Too late... a knight piece did that at the end of the first book. Which is rumored to be his main issue... Ron's big flaw moment in the first book is when he taunted Hemione and she ran off into the bathroom. Ron didn't say anything he wouldn't have said to one of his siblings. Herminone was too stressed and to under socialize to shrug that off. Then he has a noble sacrifice moment at the end of the first book. I'm in the camp of those who think Ron got a 'eh, close enough' type response from the school nurse. It would explain a lot if the WW never did detailed research on concussions and head injures.
Necratoid,
By Mr. Weasley, I meant Arthur. You know, the guy who keeps on asking why
airplanes fly, and making those comments that an overly sensitive scientist or
industrialist could take as insulting?
Navier-Stokes is a set of equations that describe fluid flow. I have vague and
unreliable memories of deriving Bernoulli from them. That said, if you can work with
Navier-Stokes, excepting the thermodynamics/heat transfer of the engine, the basic
mechanics of flight are easy enough to learn.

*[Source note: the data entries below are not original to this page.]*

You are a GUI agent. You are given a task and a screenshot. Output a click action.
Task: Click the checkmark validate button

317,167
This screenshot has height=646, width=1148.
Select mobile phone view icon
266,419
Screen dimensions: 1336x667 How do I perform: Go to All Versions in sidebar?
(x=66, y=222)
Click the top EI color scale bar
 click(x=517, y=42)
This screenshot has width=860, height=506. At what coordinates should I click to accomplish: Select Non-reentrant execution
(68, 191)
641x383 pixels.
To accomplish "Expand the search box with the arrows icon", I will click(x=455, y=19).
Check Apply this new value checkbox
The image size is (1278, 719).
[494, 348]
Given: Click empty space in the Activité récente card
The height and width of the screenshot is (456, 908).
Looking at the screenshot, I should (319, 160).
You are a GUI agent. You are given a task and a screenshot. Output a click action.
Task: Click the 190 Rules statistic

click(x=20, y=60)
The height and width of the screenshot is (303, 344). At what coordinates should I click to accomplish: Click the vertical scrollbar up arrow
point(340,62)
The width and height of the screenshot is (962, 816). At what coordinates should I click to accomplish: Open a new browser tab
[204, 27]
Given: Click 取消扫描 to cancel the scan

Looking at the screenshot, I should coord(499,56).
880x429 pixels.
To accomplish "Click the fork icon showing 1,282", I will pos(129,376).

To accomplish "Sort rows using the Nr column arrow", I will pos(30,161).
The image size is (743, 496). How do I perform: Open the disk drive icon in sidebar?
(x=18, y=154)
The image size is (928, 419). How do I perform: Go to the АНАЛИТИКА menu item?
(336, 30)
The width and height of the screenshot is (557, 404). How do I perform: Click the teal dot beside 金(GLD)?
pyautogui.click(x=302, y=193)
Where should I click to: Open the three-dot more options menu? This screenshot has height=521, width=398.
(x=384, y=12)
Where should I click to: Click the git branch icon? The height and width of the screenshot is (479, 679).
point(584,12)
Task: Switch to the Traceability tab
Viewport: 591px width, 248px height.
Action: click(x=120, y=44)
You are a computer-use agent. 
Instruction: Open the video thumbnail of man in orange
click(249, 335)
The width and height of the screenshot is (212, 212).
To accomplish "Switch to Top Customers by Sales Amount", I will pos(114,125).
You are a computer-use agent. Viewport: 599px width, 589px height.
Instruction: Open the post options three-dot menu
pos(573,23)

In hindsight, Arthur is not as annoying now as when I was younger. Since when
I was reading Harry Potter heavily, I've found real people, with real power (for good or for ill),
who are apparently appallingly ignorant about an area (thermodynamics/heat transfer) that
I have a better grounding in than I do flight.
Arthur has the excuse of possibly never having been exposed to math or science,
much less anything like having passed an accredited university curriculum. The other
situation can get me into a frothing rage when I let myself.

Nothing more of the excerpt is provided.